# About this exercise
Up to and including the line with "Given: Select the", output the records exactly as they appear.
--- Given records Enclosed Below ---
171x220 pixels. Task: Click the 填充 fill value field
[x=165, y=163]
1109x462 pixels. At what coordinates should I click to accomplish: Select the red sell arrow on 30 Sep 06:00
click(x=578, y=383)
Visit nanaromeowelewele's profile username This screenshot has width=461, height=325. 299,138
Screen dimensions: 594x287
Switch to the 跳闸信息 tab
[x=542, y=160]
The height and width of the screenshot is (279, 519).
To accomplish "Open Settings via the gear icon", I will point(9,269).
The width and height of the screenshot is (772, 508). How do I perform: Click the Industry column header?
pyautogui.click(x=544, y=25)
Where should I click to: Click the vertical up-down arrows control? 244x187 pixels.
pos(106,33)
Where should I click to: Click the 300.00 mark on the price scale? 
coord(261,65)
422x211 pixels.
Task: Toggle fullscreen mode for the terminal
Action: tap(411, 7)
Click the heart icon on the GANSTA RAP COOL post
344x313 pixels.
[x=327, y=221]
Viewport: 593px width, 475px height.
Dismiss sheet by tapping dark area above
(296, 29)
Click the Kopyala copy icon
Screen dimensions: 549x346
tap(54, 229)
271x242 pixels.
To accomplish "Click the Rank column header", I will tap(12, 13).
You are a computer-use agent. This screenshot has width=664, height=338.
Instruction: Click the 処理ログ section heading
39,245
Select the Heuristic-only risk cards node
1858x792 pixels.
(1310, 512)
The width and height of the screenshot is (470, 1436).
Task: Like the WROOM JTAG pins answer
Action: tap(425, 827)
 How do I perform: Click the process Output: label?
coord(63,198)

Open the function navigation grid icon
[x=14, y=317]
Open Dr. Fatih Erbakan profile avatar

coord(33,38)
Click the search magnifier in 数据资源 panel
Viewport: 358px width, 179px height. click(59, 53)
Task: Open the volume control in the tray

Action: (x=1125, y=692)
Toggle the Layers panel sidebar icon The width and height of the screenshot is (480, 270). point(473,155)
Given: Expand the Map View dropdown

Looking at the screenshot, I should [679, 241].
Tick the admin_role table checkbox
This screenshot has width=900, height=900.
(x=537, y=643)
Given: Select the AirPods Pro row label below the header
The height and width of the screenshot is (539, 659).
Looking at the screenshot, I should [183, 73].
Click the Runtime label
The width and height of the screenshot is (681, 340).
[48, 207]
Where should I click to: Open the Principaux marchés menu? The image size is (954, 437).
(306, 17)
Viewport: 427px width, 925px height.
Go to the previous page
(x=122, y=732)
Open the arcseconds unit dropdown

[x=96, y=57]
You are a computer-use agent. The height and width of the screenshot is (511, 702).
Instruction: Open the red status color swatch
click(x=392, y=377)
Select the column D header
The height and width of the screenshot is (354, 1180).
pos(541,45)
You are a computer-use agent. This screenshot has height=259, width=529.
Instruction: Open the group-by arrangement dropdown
--- End of Enclosed Given records ---
# Answer to the exercise
171x220 pixels. Task: Click the 填充 fill value field
[x=165, y=163]
1109x462 pixels. At what coordinates should I click to accomplish: Select the red sell arrow on 30 Sep 06:00
click(x=578, y=383)
Visit nanaromeowelewele's profile username This screenshot has width=461, height=325. 299,138
Screen dimensions: 594x287
Switch to the 跳闸信息 tab
[x=542, y=160]
The height and width of the screenshot is (279, 519).
To accomplish "Open Settings via the gear icon", I will point(9,269).
The width and height of the screenshot is (772, 508). How do I perform: Click the Industry column header?
pyautogui.click(x=544, y=25)
Where should I click to: Click the vertical up-down arrows control? 244x187 pixels.
pos(106,33)
Where should I click to: Click the 300.00 mark on the price scale? 
coord(261,65)
422x211 pixels.
Task: Toggle fullscreen mode for the terminal
Action: tap(411, 7)
Click the heart icon on the GANSTA RAP COOL post
344x313 pixels.
[x=327, y=221]
Viewport: 593px width, 475px height.
Dismiss sheet by tapping dark area above
(296, 29)
Click the Kopyala copy icon
Screen dimensions: 549x346
tap(54, 229)
271x242 pixels.
To accomplish "Click the Rank column header", I will tap(12, 13).
You are a computer-use agent. This screenshot has width=664, height=338.
Instruction: Click the 処理ログ section heading
39,245
Select the Heuristic-only risk cards node
1858x792 pixels.
(1310, 512)
The width and height of the screenshot is (470, 1436).
Task: Like the WROOM JTAG pins answer
Action: tap(425, 827)
 How do I perform: Click the process Output: label?
coord(63,198)

Open the function navigation grid icon
[x=14, y=317]
Open Dr. Fatih Erbakan profile avatar

coord(33,38)
Click the search magnifier in 数据资源 panel
Viewport: 358px width, 179px height. click(59, 53)
Task: Open the volume control in the tray

Action: (x=1125, y=692)
Toggle the Layers panel sidebar icon The width and height of the screenshot is (480, 270). point(473,155)
Given: Expand the Map View dropdown

Looking at the screenshot, I should [679, 241].
Tick the admin_role table checkbox
This screenshot has width=900, height=900.
(x=537, y=643)
Given: Select the AirPods Pro row label below the header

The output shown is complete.